GEOTEK: Extracting Marine Geological Data from Publications

Muhammad Asif Suryani1,2, Christian Beth1, Klaus Wallmann2, and Matthias Renz1
Muhammad Asif Suryani et al.
  • 1Institute of Informatik, Christian-Albrecht University of Kiel, Kiel, Germany, mas,cbe,
  • 2FE Marine Geosysteme, GEOMAR Helmholtz Centre for Ocean Research Kiel, Kiel, Germany, msuryani,

In Marine Geology, scientists persistently perform extensive experiments to measure diverse features across the globe, hence to estimate environmental changes. For example, Mass Accumulation Rate (MAR) and Sedimentation Rate (SR) are measured by marine geologists at various oceanographic locations and are largely reported in research publications but have not been compiled in any central database.
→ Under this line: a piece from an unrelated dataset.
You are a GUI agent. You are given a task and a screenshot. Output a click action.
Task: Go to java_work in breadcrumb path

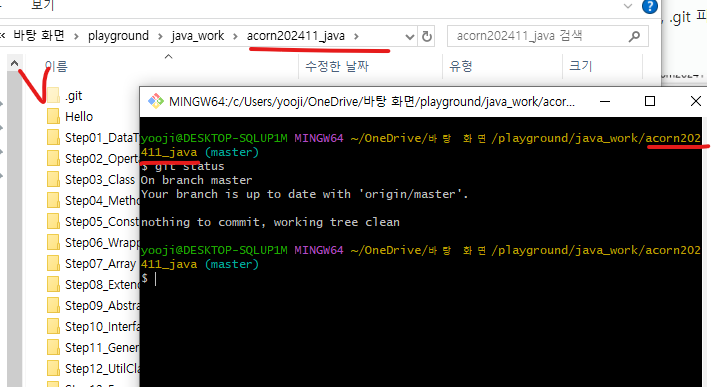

Furthermore, every MAR and SR observation normally carries i) exact locational information (Longitude and Latitude), ii) the method of measurement (stratigraphy, 210Pb), iii) a numerical value and units (2.4 g/m2/yr), iv) temporal feature (e.g. hundred years ago). The contextual information attached to MAR and SR observations is heterogeneous and manual approaches for information extraction from text are infeasible. It is also worth mentioning that MAR and SR are not denoted in standard international (SI) units.

We propose the comprehensive end-to-end framework GEOTEK (Geological Text to Knowledge) to extract targeted information from marine geology publications. The proposed framework comprises three modules. The first module carries a document relevance model alongside a PDF extractor, capable of filtering relevant sources using metadata, and the extraction module extracts text, tables, and metadata respectively. The second module mainly comprises of two information extractors, namely Geo-Quantities and Geo-Spacy, particularly trained on text from the Marine Geology domain. Geo-Quantities is capable of extracting relevant numerical information from the text and covers more than 100 unit variants for MAR and SR, while Geo-Spacy extracts a set of relevant named entities as well as locational entities, which are further processed to obtain respective geocode boundaries. The third module, the Heterogeneous Information Linking module (HIL), processes exact spatial information from tables and captions and forms links to the previously extracted measurements. Finally, the all-linked information is populated in an interactive map view.

How to cite: Suryani, M. A., Beth, C., Wallmann, K., and Renz, M.: GEOTEK: Extracting Marine Geological Data from Publications, EGU General Assembly 2023, Vienna, Austria, 24–28 Apr 2023, EGU23-16252,, 2023.